» Page extract
______________________________
Seprin trembled on the floor, unable to resist, unable to scream, as the god`s powers enveloped his mind... 

- - -​
_What have I done?_ Nayten asked himself continuously. He sat coiled up in the corner of Neka`s bedchamber while his wounded daughter convulsed on the floor bleeding heavily from her lacerated arm. Around her were three medteks and a fellow cryptek. They worked feverishly, desperately trying to stem the flow of blood that even now soaked the floor in an ever expanding puddle around her prone form. 

'Bleeding`s stopped!' One of them said. He looked up at the cryptek who was standing nearby. 'Do you have a stretcher we can use? Or a drone handy?' 

'I`ll see what I can find.' The man replied. He had been woken by the ruckus, and it was he who had summoned the medteks. 

'Will you-' Nayten began speaking, hesitating at the sound of his own voice. 'Will you be able to save her?' 

One of the medteks simply shot him a deathly glare whilst another ignored him completely. The third looked back at him and simply said 'She`ll be fine.' Moments later the cryptek returned with a lab spyder drone, one of the smaller versions used for simple labour and maintenance.
______________________________
» Things to do
• A. Copy the story excerpt about Nayten and his wounded daughter, starting with "Seprin trembled on" and going on through "her prone form.", but rename "medteks" to "healers" everywhere.
• B. Write what comes next in the story about Nayten and his wounded daughter, after its final sentence.

» Data extracts
______________________________
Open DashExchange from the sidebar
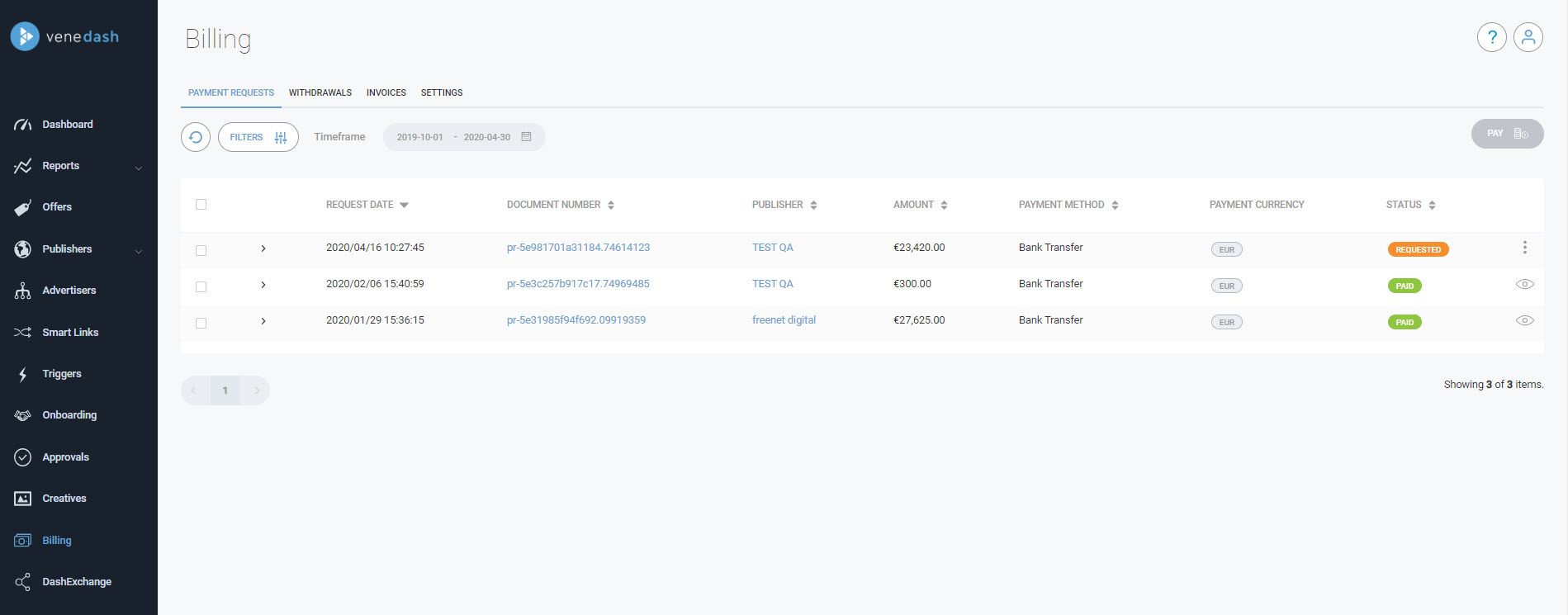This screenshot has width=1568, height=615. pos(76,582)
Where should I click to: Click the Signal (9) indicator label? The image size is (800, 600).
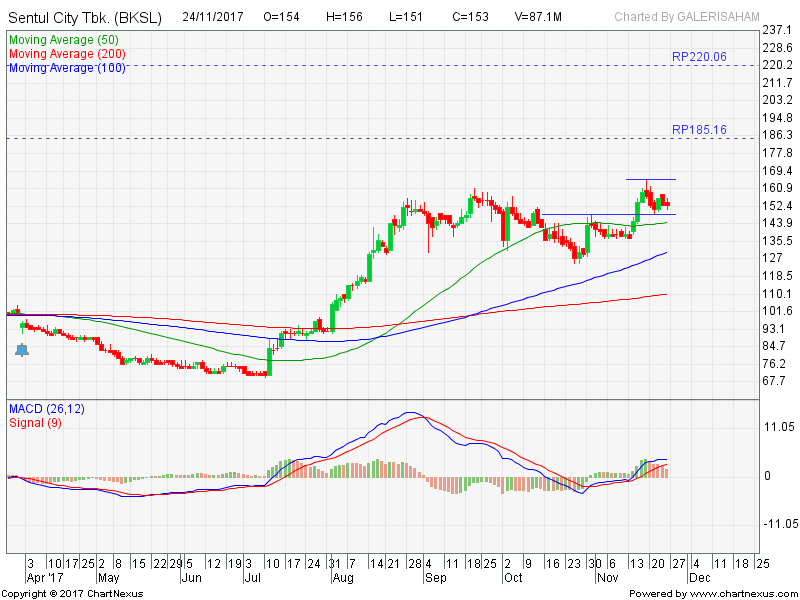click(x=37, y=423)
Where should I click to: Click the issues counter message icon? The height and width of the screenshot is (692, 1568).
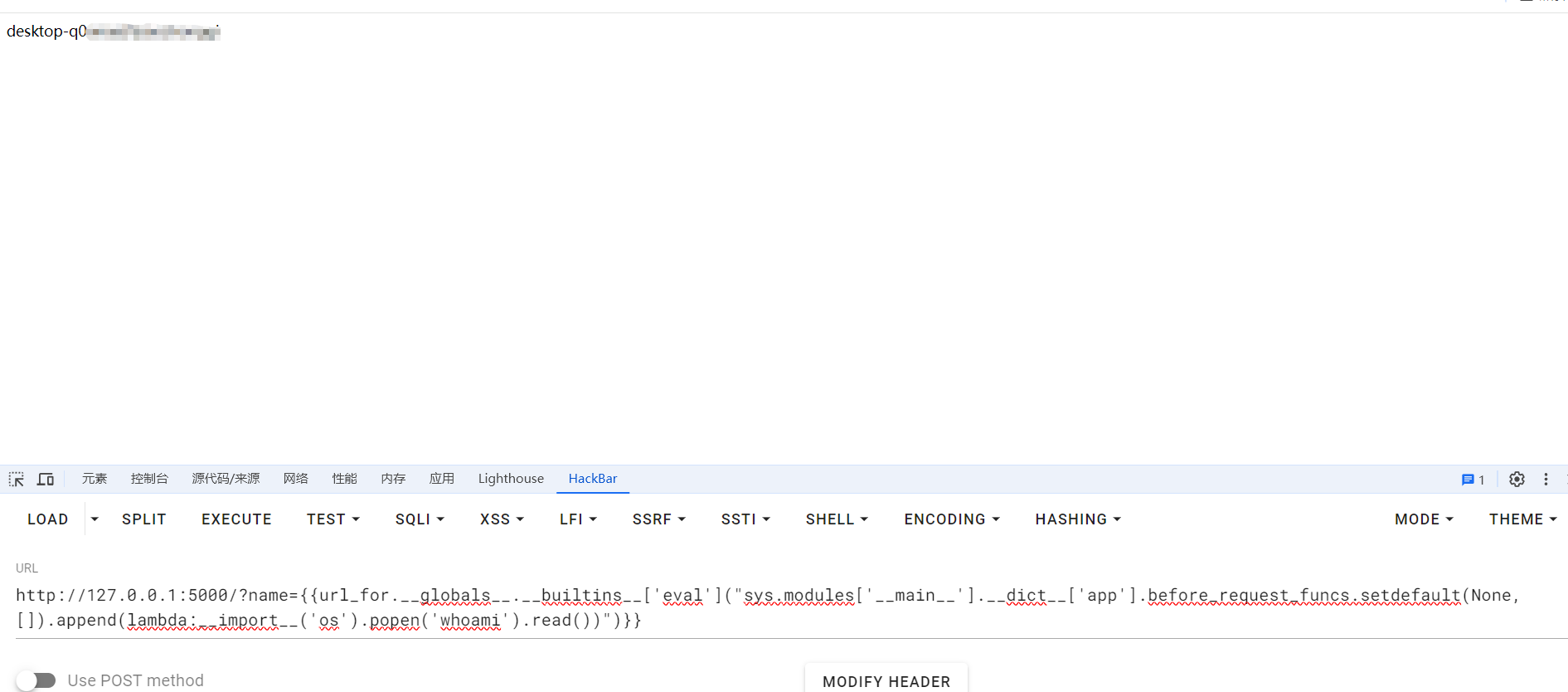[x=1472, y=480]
______________________________
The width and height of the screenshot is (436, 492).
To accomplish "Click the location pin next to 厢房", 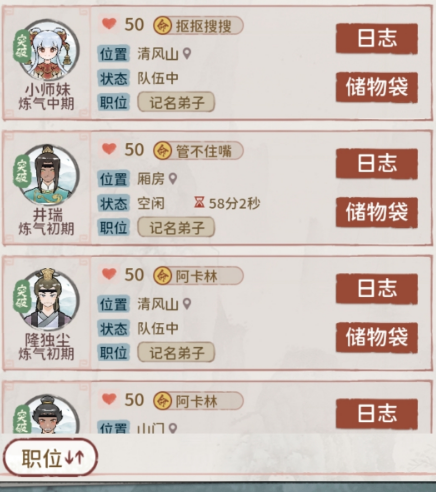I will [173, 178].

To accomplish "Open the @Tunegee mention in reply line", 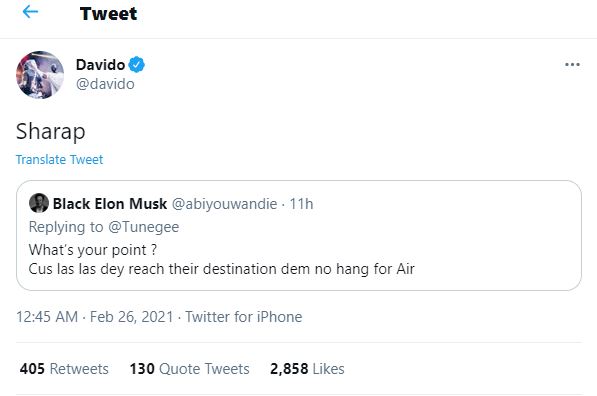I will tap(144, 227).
______________________________
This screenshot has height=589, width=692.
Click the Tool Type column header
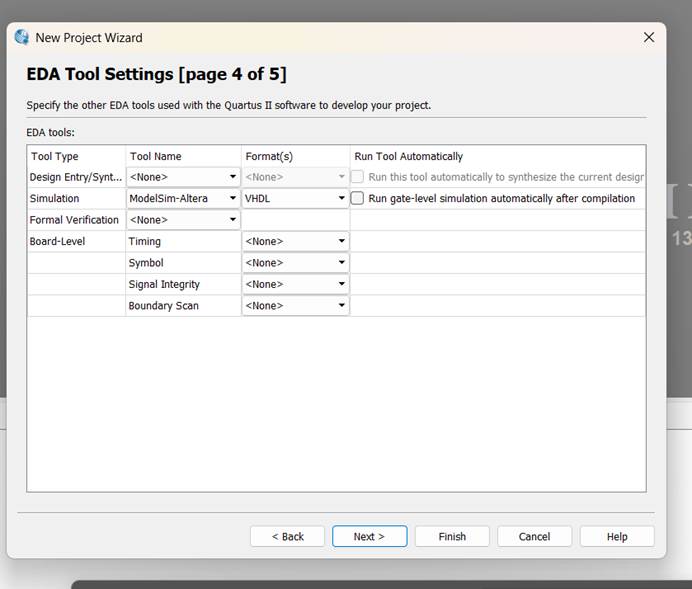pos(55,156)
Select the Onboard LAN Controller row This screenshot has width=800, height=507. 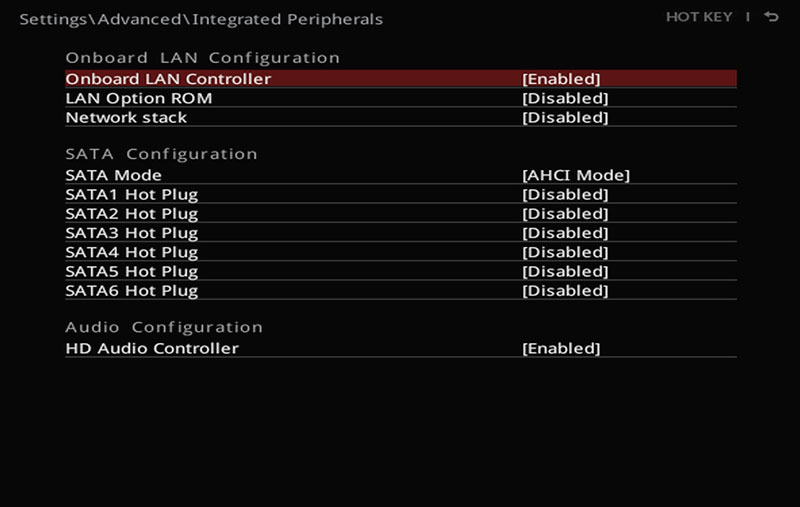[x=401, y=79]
______________________________
» Task results
• A.
Seprin trembled on the floor, unable to resist, unable to scream, as the god`s powers enveloped his mind... 

- - -​
_What have I done?_ Nayten asked himself continuously. He sat coiled up in the corner of Neka`s bedchamber while his wounded daughter convulsed on the floor bleeding heavily from her lacerated arm. Around her were three healers and a fellow cryptek. They worked feverishly, desperately trying to stem the flow of blood that even now soaked the floor in an ever expanding puddle around her prone form.

• B.
'Will this work? It`s the best I could do in a hurry.' He said in concern. 

'That will do fine.' The third medtek replied. Though Nayten felt relief at the news his daughter would survive, he could not suppress the hatred he felt at himself for doing her harm in the first place, as well as a strong annoyance for the medteks who had shunned him. As if he was nothing but...

...some worthless machine...

- - -​
The following morning, Nayten had returned to the main lab where he had taken to passing the nights while the others slept. He would count the skeletal warrior forms all arrayed on the racks lining the lab storage chamber. Then he would count them again. And sometimes a third time, just to make sure none had gotten out of their alcoves and walked away when he wasn`t looking. There were three thousand nine hundred and ninety eight forms. 

Presumably there had been four thousand originally. But one had gone to their first test subject, and the other had been modified into the form he now occupied. He heard footsteps halfway through counting a fourth time. Apparently he could only manage three full countings. 

In that moment, Nayten realized how pathetic his existence had been recently. He turned and looked at the newcomers. It was someone vaguely familiar... One of the medteks from last night? Yes, it was him. The only one who had deigned to speak with him. Lirac was there too, seemingly having escorted him.

Nayten shuffled over and looked at the man. He was middle aged at least, wearing the clothes of the upper class.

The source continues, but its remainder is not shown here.